- Sağgöze Location within Turkey
- Coordinates: 38°36′47″N 40°48′25″E﻿ / ﻿38.613°N 40.807°E
- Country: Turkey
- Province: Bingöl
- District: Genç
- Population (2021): 274
- Time zone: UTC+3 (TRT)

= Sağgöze, Genç =

Village in Bingöl Province, Turkey

Sağgöze (Rîz) (Note: Also known as Riz, Sağgözek, Tavsalariz, or Tavsalayıriz.) is a village in the Genç District, Bingöl Province, Turkey. The village is populated by Kurds of the Ziktî tribe and had a population of 274 in 2021.

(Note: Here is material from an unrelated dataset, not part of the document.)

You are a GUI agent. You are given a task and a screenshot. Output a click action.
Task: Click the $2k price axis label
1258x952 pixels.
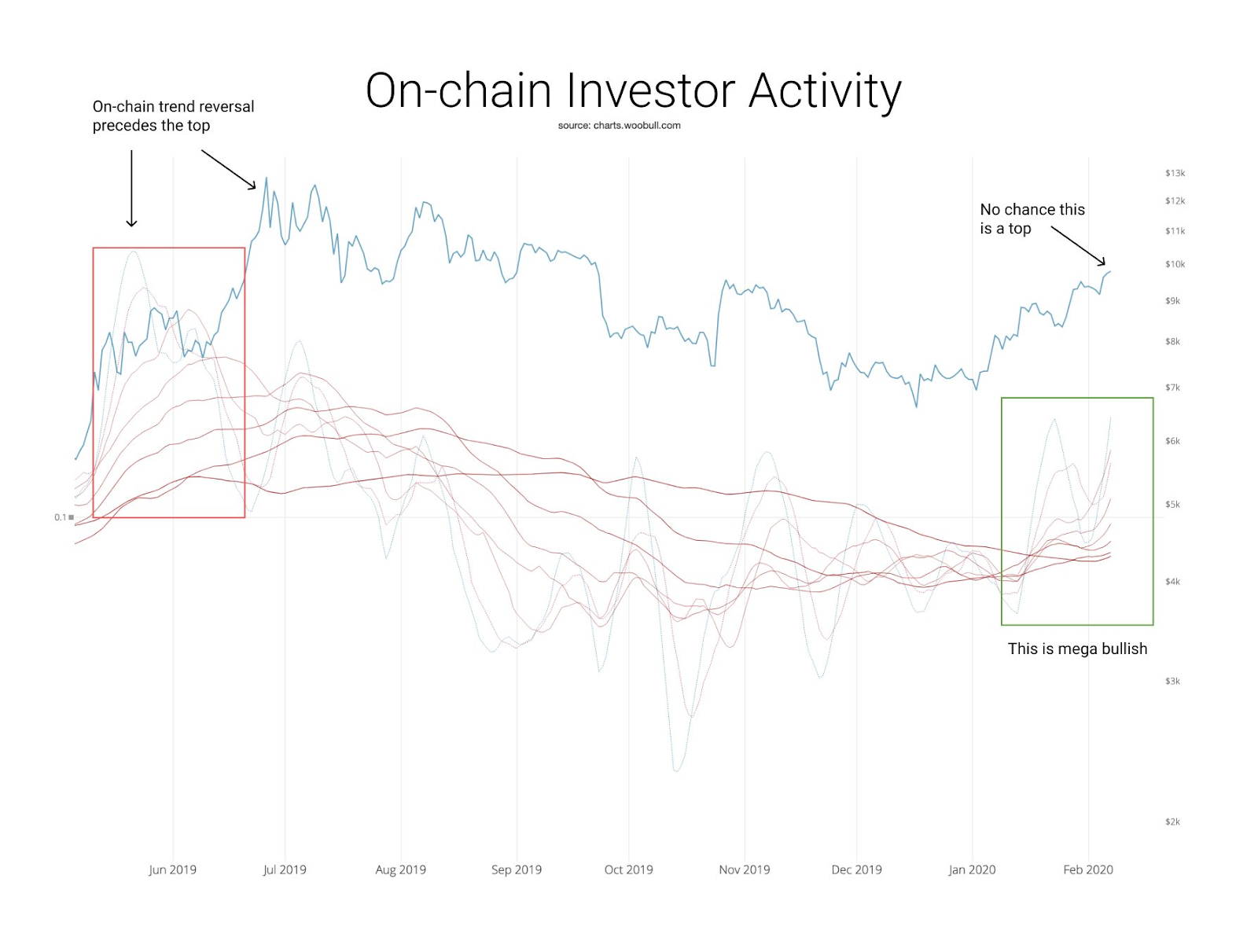click(1172, 822)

The hamlets of Bereket, Bozburun, Doyumlu, Durmuşlar, Kaymaz, Sevimli, Tanrıverdi, Taşlık and Yenice are attached to the village.

==History==
Riz (today called Sağgöze) was historically inhabited by Armenians. There were 60 Armenian hearths in 1880. There were three Armenian churches in ruins. It was located in the Lice kaza in the Diyarbakır sanjak in the Diyarbekir vilayet in c. 1900.

==Bibliography==

- "Social Relations in Ottoman Diyarbekir, 1870-1915" (2012)
- Kévorkian, Raymond H. (2006). "Armenian Tigranakert/Diarbekir and Edessa/Urfa"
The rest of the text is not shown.